• **Instructions for the task**
Gather and copy out every line in the items below that contains the string "dimensions". Case counts.

• **Working data**
****

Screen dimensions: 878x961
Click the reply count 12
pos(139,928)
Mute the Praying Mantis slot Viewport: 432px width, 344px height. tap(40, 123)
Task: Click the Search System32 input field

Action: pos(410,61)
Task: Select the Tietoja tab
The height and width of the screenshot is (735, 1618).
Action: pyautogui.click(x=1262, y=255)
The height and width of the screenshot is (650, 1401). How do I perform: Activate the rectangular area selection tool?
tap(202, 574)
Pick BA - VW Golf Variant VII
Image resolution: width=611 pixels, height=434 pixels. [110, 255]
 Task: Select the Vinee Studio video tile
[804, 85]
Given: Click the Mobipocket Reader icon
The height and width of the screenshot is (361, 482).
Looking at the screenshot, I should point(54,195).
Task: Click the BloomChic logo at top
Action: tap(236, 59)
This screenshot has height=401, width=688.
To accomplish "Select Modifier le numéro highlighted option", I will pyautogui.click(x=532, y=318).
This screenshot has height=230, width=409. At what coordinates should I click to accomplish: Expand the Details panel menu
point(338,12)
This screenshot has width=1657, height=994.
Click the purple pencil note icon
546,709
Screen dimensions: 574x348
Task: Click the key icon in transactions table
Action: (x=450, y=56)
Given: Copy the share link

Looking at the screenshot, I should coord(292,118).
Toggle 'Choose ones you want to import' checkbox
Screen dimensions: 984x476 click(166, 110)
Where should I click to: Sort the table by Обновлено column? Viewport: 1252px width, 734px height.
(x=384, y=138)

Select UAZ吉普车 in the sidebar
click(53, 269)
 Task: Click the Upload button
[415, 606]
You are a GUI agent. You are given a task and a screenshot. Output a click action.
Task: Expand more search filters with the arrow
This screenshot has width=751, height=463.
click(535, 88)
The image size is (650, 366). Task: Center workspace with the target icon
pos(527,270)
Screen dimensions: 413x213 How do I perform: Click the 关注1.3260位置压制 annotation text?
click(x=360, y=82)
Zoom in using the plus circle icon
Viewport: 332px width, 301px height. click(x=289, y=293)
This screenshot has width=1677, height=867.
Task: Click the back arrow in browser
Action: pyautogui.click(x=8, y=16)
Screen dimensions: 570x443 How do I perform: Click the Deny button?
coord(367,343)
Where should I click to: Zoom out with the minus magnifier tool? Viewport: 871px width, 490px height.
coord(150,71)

****

• **Solution to this task**
Screen dimensions: 878x961
Screen dimensions: 574x348
Screen dimensions: 984x476 click(166, 110)
Screen dimensions: 413x213 How do I perform: Click the 关注1.3260位置压制 annotation text?
Screen dimensions: 570x443 How do I perform: Click the Deny button?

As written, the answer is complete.